> Op te lossen vraagstukken:
**1.** Vertaal de volgende zin uit het fragment in het Engels: "Het verzoek op de voet van artikel 591a Sv werd ingetrokken, waardoor dit verzoek verder geen bespreking behoefde."
**2.** Noem alle volledige datums (dag, maand en jaar) die in het fragment voorkomen, elke datum één keer.
**3.** Neem uit het fragment de tekst over die begint bij "1.Inhoud van de" en eindigt bij "het onderhavige verzoek.".

> Aangeleverd fragment:
Het hof heeft vastgesteld dat het verzoekschrift op 21 december 2016 was ingekomen en dat de advocaat-generaal op 2 augustus 2017 het standpunt had ingenomen dat verzoeker niet-ontvankelijk moest worden verklaard in zijn verzoek op basis van artikel 89 van het Wetboek van Strafvordering (Sv). Tijdens de openbare behandeling van het verzoekschrift in raadkamer op 9 februari 2018, waar verzoeker niet aanwezig was, heeft het hof de advocaat-generaal en de advocaat van verzoeker gehoord.

Het hof heeft geoordeeld dat de strafzaak met het voormelde parketnummer was geëindigd met de oplegging van straf, en dat verzoeker in zijn verzoek op de voet van artikel 89 Sv niet-ontvankelijk moest worden verklaard. Het verzoek op de voet van artikel 591a Sv werd ingetrokken, waardoor dit verzoek verder geen bespreking behoefde. De beslissing van het hof was dat verzoeker niet-ontvankelijk werd verklaard in zijn verzoek, en de beschikking werd onverwijld betekend aan verzoeker.

Uitspraak

beschikking
GERECHTSHOF AMSTERDAM
Afdeling strafrecht
Rekestnummers: 002181-16 (89 Sv) en 002180-16 (591a Sv)
Parketnummer in hoger beroep: 23-005299-15
Beschikking op het verzoekschrift op de voet van artikel 89 en 591a van het Wetboek van Strafvordering (Sv) van:
[verzoeker],
geboren te [geboorteplaats] op [geboortedag] 1959,
domicilie kiezende ten kantore van zijn advocaat,
mr. W.E.R. Geurts, [geboortedag].

1.Inhoud van de verzoeken

Het verzoekschrift strekt tot het verkrijgen van een vergoeding ten laste van de Staat, tot een bedrag van € 3.355,00, ter zake van schade die verzoeker stelt te hebben geleden als gevolg van de ondergane verzekering en voorlopige hechtenis in de strafzaak met voormeld parketnummer.
Het verzoekschrift strekt voorts tot het toekennen van een forfaitaire vergoeding uit ’s Rijks kas ter zake van kosten gemaakt in verband met rechtsbijstand ten behoeve van het onderhavige verzoek.

2.Procesverloop

Het verzoekschrift is op 21 december 2016 ingekomen.

> Te onderzoeken gegevens:
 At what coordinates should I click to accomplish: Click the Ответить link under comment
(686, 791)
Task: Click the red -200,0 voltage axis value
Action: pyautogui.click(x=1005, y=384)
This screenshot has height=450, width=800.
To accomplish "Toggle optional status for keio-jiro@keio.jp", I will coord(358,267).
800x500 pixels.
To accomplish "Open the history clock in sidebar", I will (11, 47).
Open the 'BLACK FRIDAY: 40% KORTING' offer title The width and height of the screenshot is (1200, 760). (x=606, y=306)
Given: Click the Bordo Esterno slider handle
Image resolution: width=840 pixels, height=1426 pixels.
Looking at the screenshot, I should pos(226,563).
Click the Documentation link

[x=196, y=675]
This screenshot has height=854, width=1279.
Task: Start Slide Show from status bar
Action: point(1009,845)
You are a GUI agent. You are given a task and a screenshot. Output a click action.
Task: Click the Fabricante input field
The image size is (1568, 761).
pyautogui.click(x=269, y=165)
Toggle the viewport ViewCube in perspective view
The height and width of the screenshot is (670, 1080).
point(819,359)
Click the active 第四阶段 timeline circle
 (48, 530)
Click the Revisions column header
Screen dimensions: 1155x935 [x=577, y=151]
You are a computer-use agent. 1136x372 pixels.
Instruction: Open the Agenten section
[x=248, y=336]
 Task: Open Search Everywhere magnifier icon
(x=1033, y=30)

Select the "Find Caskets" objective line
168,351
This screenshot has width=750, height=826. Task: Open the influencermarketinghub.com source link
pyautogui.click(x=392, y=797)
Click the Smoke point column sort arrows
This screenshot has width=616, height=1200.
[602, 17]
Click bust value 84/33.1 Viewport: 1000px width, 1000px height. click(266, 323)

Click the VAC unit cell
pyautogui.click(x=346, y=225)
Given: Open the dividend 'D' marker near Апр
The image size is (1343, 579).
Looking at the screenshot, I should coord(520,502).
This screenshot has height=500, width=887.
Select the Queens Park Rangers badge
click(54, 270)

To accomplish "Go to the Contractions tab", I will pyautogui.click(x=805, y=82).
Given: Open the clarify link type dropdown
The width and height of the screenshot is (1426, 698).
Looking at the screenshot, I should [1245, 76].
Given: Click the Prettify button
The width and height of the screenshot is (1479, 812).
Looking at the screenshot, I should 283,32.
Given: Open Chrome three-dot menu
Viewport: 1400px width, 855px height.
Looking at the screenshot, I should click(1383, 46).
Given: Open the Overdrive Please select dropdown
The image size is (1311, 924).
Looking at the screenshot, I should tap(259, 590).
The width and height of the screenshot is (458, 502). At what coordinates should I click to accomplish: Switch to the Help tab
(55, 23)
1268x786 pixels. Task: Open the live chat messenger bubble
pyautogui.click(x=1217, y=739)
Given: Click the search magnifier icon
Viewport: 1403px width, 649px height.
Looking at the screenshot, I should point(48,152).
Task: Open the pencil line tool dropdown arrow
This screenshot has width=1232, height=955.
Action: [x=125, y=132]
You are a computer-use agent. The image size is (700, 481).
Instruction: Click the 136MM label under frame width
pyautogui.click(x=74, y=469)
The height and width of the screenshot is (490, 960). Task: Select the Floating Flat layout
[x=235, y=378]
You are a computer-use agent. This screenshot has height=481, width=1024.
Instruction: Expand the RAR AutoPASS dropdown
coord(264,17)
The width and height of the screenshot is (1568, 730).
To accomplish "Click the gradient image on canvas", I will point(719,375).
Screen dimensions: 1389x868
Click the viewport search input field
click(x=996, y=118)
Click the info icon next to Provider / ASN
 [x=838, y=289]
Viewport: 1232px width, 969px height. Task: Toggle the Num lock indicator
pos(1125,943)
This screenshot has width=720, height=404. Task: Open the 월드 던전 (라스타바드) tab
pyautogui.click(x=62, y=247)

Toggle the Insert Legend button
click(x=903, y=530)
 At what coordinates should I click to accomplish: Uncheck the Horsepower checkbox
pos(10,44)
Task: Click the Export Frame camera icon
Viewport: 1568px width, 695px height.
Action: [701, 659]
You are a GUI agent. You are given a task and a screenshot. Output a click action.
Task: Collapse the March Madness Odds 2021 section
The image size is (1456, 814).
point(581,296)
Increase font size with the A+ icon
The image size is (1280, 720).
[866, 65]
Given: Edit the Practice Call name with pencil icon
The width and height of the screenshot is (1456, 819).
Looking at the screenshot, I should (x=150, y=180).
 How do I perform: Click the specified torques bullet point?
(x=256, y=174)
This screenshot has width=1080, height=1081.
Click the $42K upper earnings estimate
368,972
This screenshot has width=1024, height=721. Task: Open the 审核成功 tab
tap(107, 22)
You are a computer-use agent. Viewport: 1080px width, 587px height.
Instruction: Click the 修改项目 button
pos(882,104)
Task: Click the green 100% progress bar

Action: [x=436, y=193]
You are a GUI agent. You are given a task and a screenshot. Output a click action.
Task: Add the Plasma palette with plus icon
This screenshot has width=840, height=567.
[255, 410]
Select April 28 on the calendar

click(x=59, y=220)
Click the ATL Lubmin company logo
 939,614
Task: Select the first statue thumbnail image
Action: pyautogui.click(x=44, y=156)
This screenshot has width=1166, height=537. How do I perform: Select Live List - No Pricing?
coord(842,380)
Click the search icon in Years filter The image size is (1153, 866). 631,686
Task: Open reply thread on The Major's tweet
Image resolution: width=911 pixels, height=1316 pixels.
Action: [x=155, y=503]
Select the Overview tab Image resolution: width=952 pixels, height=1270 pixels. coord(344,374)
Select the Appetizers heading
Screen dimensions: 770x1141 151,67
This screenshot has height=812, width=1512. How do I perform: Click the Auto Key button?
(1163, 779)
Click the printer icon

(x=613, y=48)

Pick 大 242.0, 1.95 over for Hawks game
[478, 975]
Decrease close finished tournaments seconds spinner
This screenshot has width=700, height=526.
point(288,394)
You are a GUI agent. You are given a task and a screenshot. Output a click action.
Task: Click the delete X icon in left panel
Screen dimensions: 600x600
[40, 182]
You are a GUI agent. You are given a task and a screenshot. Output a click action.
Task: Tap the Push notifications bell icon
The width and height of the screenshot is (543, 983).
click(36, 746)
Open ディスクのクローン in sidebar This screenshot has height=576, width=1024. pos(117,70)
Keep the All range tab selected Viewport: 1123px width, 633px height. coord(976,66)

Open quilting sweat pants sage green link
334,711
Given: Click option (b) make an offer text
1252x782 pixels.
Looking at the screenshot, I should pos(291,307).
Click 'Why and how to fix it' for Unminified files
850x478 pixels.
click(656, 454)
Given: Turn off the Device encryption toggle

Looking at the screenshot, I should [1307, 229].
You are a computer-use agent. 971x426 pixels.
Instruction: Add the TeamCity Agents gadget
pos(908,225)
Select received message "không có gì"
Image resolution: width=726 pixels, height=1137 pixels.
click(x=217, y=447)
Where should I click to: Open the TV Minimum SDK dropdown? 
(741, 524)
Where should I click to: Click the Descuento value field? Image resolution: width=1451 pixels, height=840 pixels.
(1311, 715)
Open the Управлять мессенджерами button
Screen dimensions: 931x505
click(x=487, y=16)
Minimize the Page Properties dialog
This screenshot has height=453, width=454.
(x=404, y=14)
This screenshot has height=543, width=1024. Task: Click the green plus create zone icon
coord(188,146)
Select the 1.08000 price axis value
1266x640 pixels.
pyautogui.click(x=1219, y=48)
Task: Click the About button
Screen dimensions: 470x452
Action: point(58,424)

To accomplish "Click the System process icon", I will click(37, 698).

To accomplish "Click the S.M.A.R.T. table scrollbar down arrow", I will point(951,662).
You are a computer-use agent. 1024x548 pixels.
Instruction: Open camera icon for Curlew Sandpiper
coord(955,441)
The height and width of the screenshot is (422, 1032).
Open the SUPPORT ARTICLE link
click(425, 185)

> Antwoorden per opdracht:
**1.** The request pursuant to Article 591a Sv was withdrawn, as a result of which this request required no further discussion.

**2.**
21 december 2016
2 augustus 2017
9 februari 2018

**3.**
1.Inhoud van de verzoeken

Het verzoekschrift strekt tot het verkrijgen van een vergoeding ten laste van de Staat, tot een bedrag van € 3.355,00, ter zake van schade die verzoeker stelt te hebben geleden als gevolg van de ondergane verzekering en voorlopige hechtenis in de strafzaak met voormeld parketnummer.
Het verzoekschrift strekt voorts tot het toekennen van een forfaitaire vergoeding uit ’s Rijks kas ter zake van kosten gemaakt in verband met rechtsbijstand ten behoeve van het onderhavige verzoek.